Начинался долгий спор, после которого в партии Ивана Петровича образовывалась отколовшаяся фракция. Отколовшаяся фракция рассылала всем членам объединения объяснительные листки, напечатанные на пишущей машинке, где излагались в очень возвышенном стиле причины конфликта, давно уже, по словам составителей листков, назревавшего, но находившегося в латентном состоянии. Партия распадалась. Тогда Иван Петрович принимался за личные переговоры с каждым ее членом в отдельности, и после этих совещаний снова собирался учредительный комитет, вырабатывался устав, и все начиналось сначала. Иван Петрович был всегда плохо одет и мало зарабатывал, так как большую часть своего времени посвящал этому своеобразному политическому perpetuum mobile
[113]. Мне за столом он объяснял все пружины политического механизма, принципы пропаганды и даже тайну успеха; но я, в общем, мало о нем знал, так как кроме этого он ни о чем другом не говорил и только один раз вскользь сказал, что считает Гоголя хорошим писателем.
Иван Николаевич не занимался политикой в собственном смысле слова, но был одержим очень странной административной манией. Его жизнь заключалась в том, что он вступал во всевозможные акционерные общества, организованные, конечно, русскими эмигрантами, бывал на всех собраниях, голосовал, воздерживался, объяснял, требовал объяснений, становился сам акционером и делался, наконец, членом правления.

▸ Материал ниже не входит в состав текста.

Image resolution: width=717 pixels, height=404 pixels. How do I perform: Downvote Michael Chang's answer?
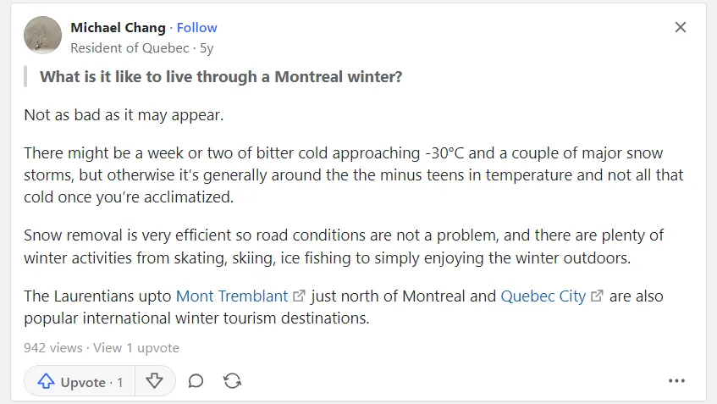pos(154,380)
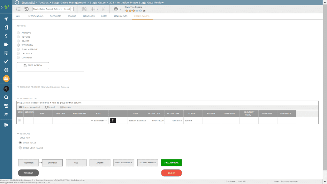Click the magnifier search icon in sidebar

click(6, 98)
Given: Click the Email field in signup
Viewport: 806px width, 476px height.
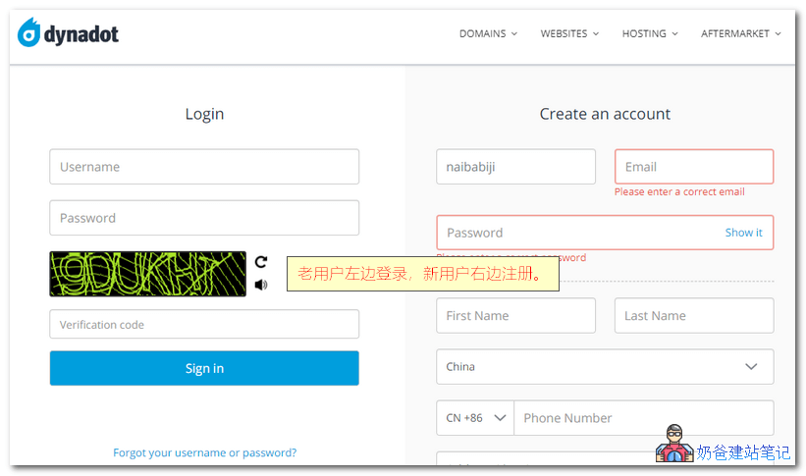Looking at the screenshot, I should [694, 167].
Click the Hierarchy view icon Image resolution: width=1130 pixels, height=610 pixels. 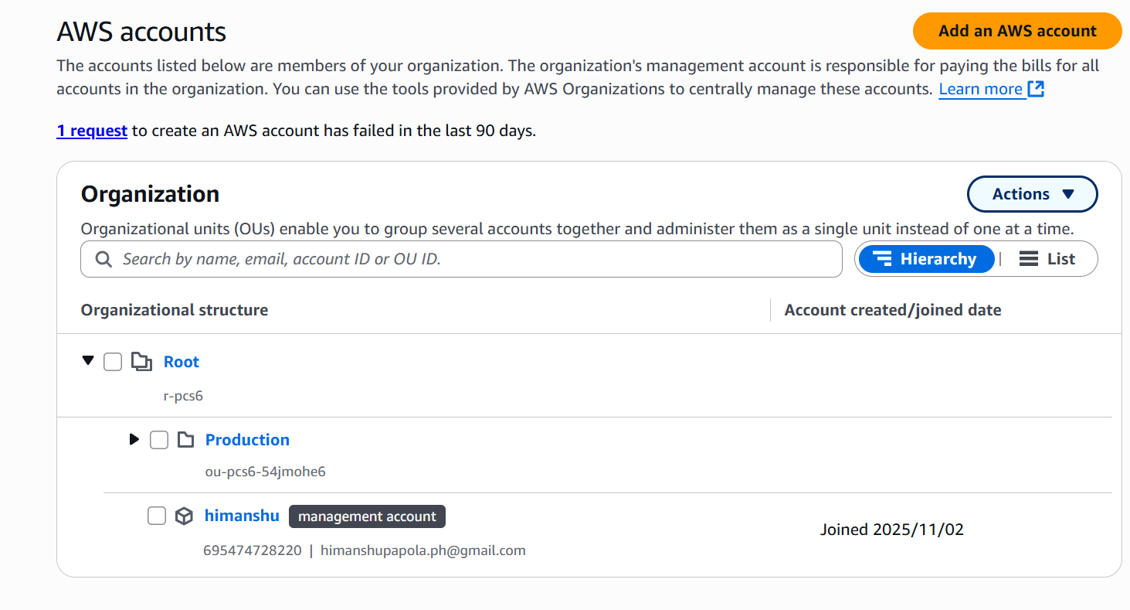tap(883, 259)
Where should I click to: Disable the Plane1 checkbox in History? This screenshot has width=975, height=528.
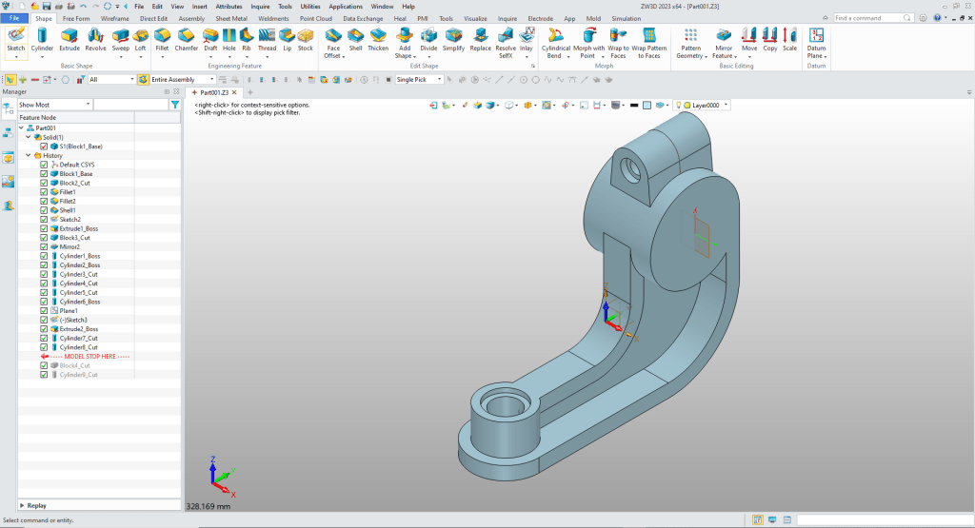(x=44, y=310)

На этом кончалась положительная часть его программы, после которой, с неизбежной и неумолимой последовательностью, начиналась вторая, отрицательная. Он вдруг выяснял, или ему вдруг начинало казаться, что он стал жертвой какой-то жульнической комбинации, точно так же, как и большинство членов этого акционерного общества. Период подозрений сменялся периодом уверенности, Иван Николаевич уходил из правления, демонстративно переставал являться на собрания и обращался к адвокату с тем, чтобы возбуждать процесс против правления общества. Обо всех, кто фигурировал в числе людей, которых он привлекал к ответственности, он собирал всюду, где мог, всевозможные справки и для каждого из них составлял досье. Потом он садился за работу: делал выводы, сопоставления, вырезал из газет статьи и писал десятки длиннейших сочинений, которые затем печатал на машинке и в переплетенном виде передавал адвокату. Большинство тех, против кого он вел процесс, представляли из себя – если бы о них судить по его досье – чрезвычайно опасный элемент как в моральном, так и в политическом смысле. И когда, после долгой процедуры, суд их оправдывал, Иван Николаевич намекал, что здесь была уплачена крупная взятка. Но за время процесса он успевал опять стать членом правления другого общества. Он бывал в хороших отношениях с людьми до тех пор, пока эти отношения не переходили в деловые; тогда он начинал готовиться к процессу. Ему очень туго жилось, хотя он усердно работал; но его разоряли бесконечные судебные издержки, дружеские векселя, которые он подписывал, неоплаченные чеки и расходы, сопряженные с собиранием справок. Вне этого он был услужливым и любезным человеком, у него был только один досадный недостаток: когда в ресторане заводили граммофон с усилителем, он не мог удержаться, чтобы не подпевать, причем ухитрялся делать это даже во время еды, что производило всегда странное впечатление, к которому я никак не мог привыкнуть.